A friend was released from their job after 4 years, not vested. I understand 5 years are required to be vested.
Are they entitled to the contributions they made to the 401(k)?
Personal Finance & Money Stack Exchange is a question and answer site for people who want to be financially literate. It only takes a minute to sign up.Sign up to join this community
Yes. Any contributions you make to your own 401(k) are yours - irrespective of when the contributions were made.
Contributions made to your 401(k) by your employer might be subject to a vesting schedule, in which case you may own all, some or none of them - depending on the vesting schedule and period of time since the contributions were made.
As others have noted, you are always immediately vested in your own contributions.
For employer contributions, it is not legal to be totally unvested after 4 years of full-time service. If they have cliff (all or nothing) vesting, it must vested by 3 years. If they use graded vesting, it must be at least 60% vested by 4 years.
The cliff vs graded requirements are described here: https://www.irs.gov/retirement-plans/plan-participant-employee/retirement-topics-vesting
Just because you are fired/quit/retire you don't lose access to logging into the 401(k) website.
As has been said already you own 100% of your contributions, but you own someplace between 0 and 100% of the companies contributions.
There are two places to look: on the website, and on any documentation you have from the company.

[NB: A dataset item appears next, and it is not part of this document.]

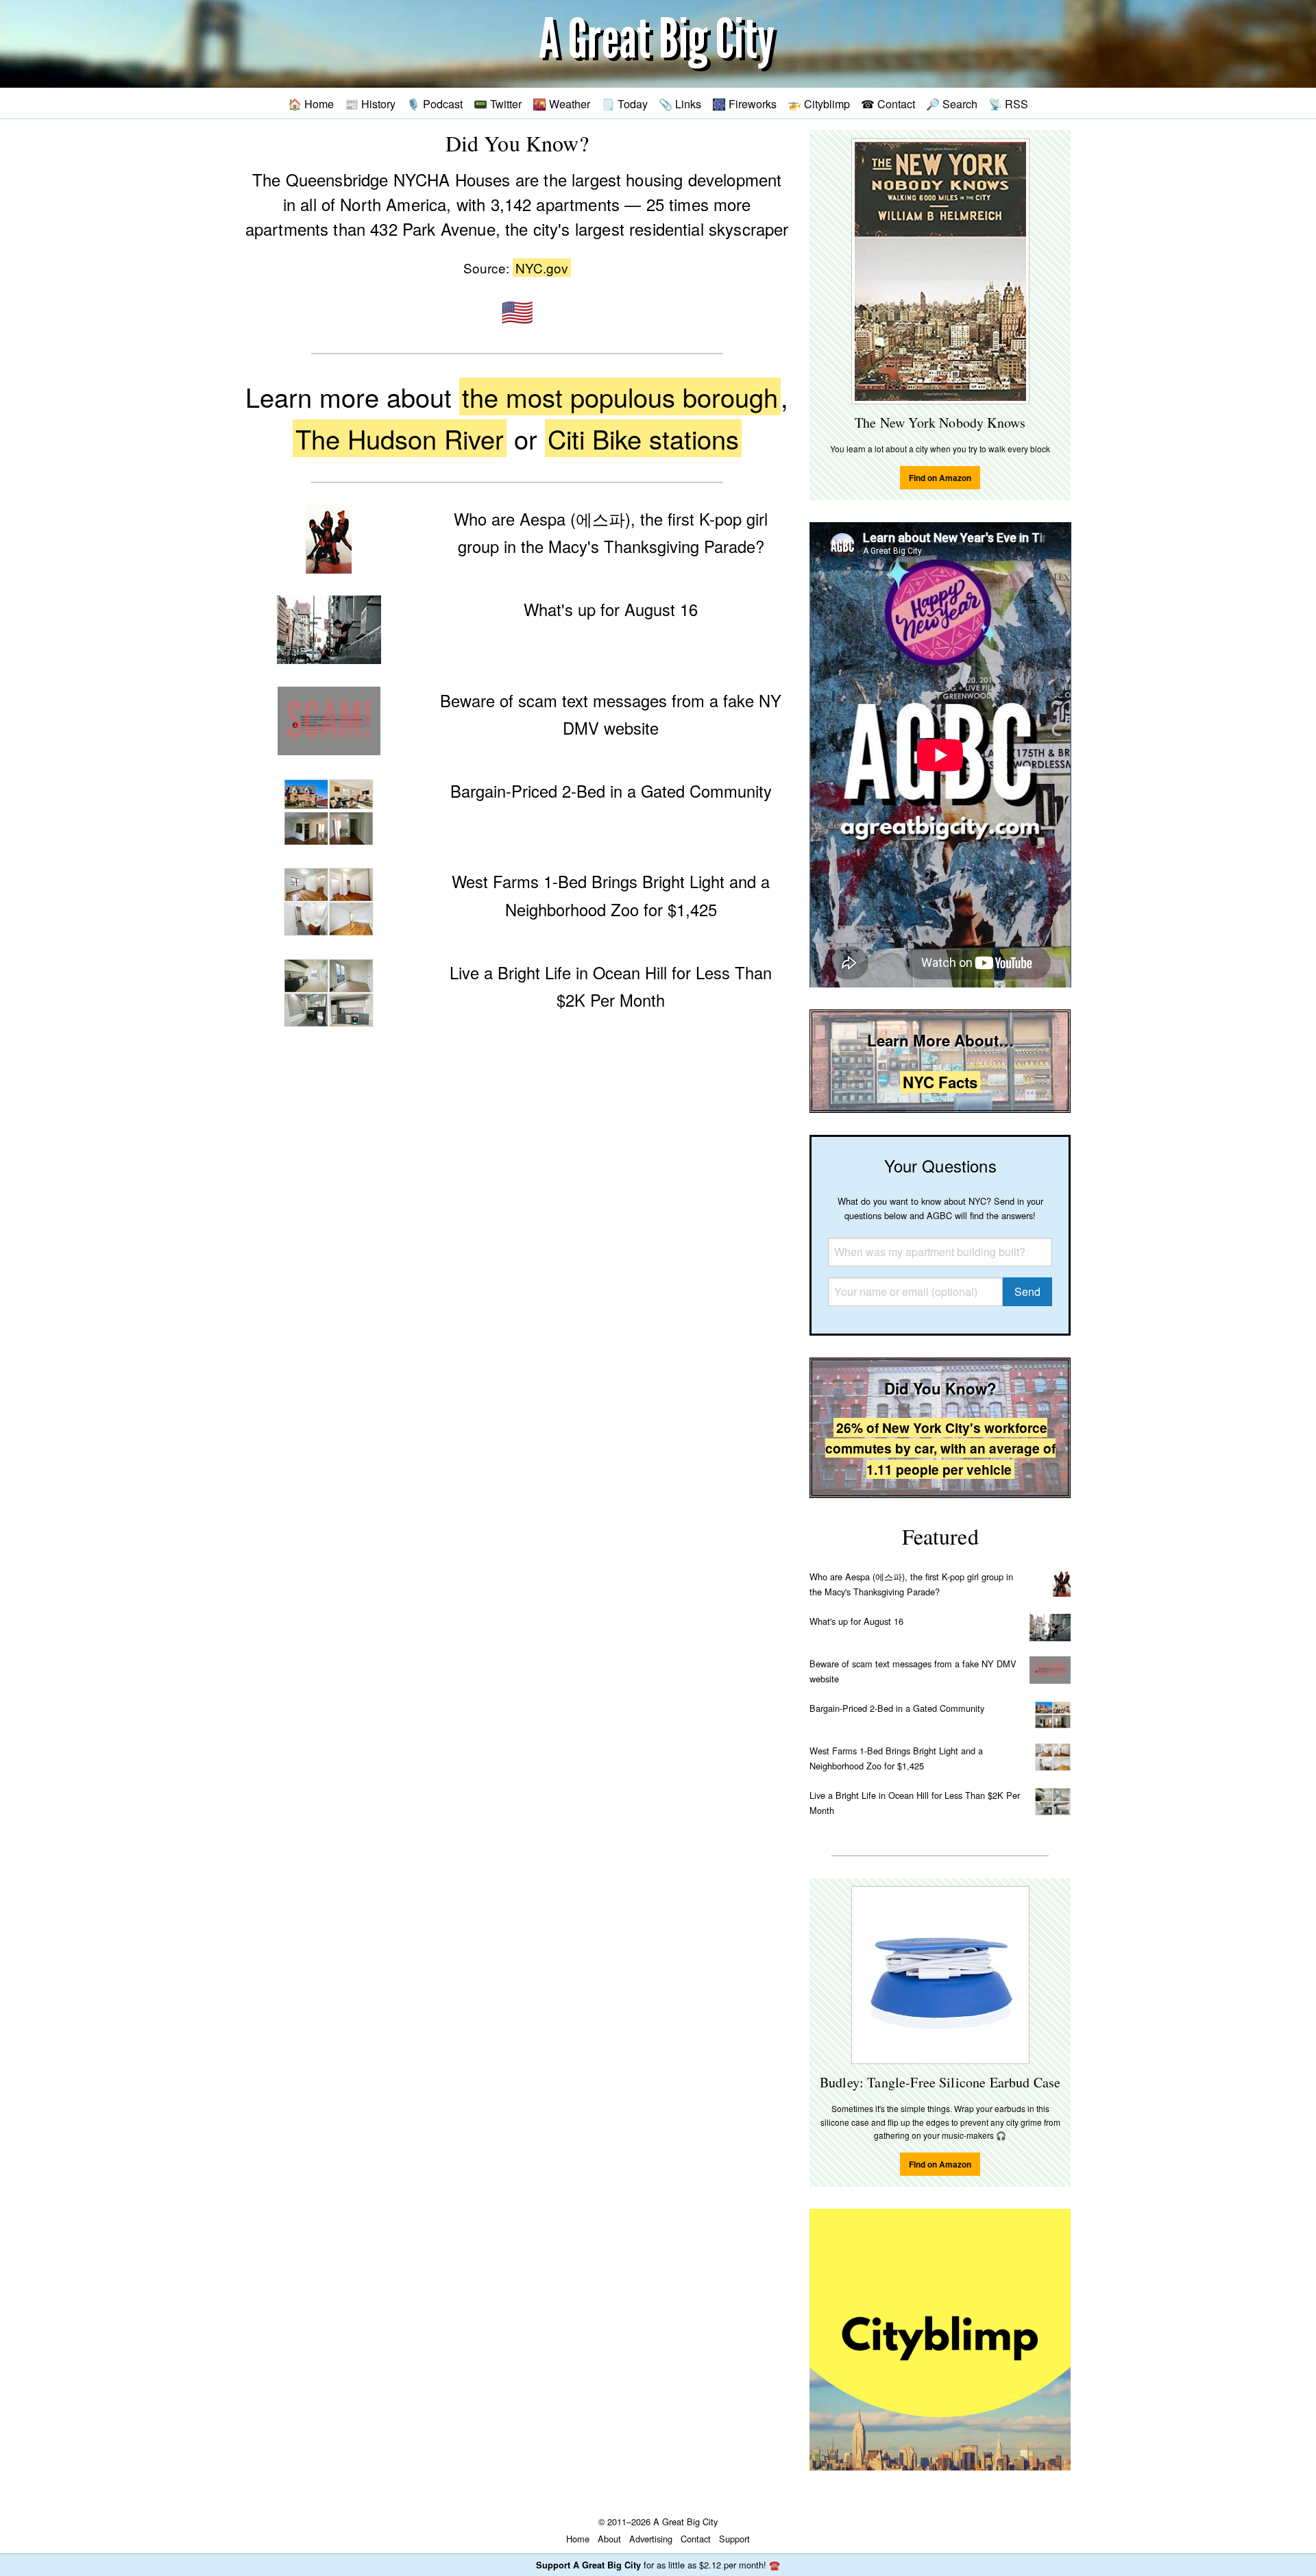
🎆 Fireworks (744, 103)
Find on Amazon (940, 477)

In places where I worked where there was a vesting schedule the account balance page could be configured to show the vested and unvested parts of the account. It can also be seen on a quarterly statement. That would tell you how much is vested, but it might not tell you when you will reach 100% vesting.
Counting years can be tricky. I have known companies to award a year as soon as you reach 850 hours in the calendar year. If you started in the middle of a calendar year you could hit "5 years" by your 4th anniversary.
You will note that if you were given "online" (app or website) access to your 401K account, this is a completely different credential at a completely different internet domain. For instance my employer conducted business at
www.example.com but my 401(k) portal was at
The company instantly disabled your company logins, however your 401(k) login still works and the money shows as still there.
A 401(k) is akin to a "group-plan IRA", and it grants higher contribution limits. It is still your money. You must still manage it, e.g. pick appropriate mutual funds etc.
Some companies will often do a company "match" - you put in $400, they put in an additional $100. They sometimes have "vesting rules" for this, which cancels the match if you quit too soon afterwards. That may be what you're talking about, but separate to that is stock option vesting.
If you took a loan from your 401(k), when you leave the company it must immediately be paid back, or the loan is paid using 401K funds. That might seem like a vesting issue.
Every broker on earth would love to "help you" move the money out of the 401K, and into their "tender care". This is a ripoff. Their goal is to put you into their high-cost investments which pay them big sales commissions.
For instance if you are in a Vanguard 401(k) with $100,000 in fund VFINX, which costs you $140/year in fund expenses. A broker will want to put you into AMRMX, with a $5750 "entry fee" and $570/year fund expenses. That's super bad for you - given how compounding works, that'll be $40,000 less in 40 years. AMRMX gets $570/year and your broker gets $5750 commission!!!
The company currently offering your 401(k) will also be naughty. They will send you letters rigged to sound like you're obliged to move the money. Read closer, it's not true. Again, they're hoping to move you into other investments that are more lucrative for them.
Because of these constant sales-jobs, people often become misled into thinking a 401(k) isn't their money (it is) or that they must move funds out of the 401(k) (they needn't).
I would suggest either
Roth 401(k)s are a thing... but only if your plan offers that.
In addition to other answers: even though one have access to the former employer's 401(k), it might make sense to roll it over to an IRA or 401(k) provided by the current employer. Things to consider are the fees (which could suddenly get higher when one leaves the company), and quality/variety of investment options the plan offers. Also, I find it convenient to keep the number of my retirement accounts low, and keep all of them in one place.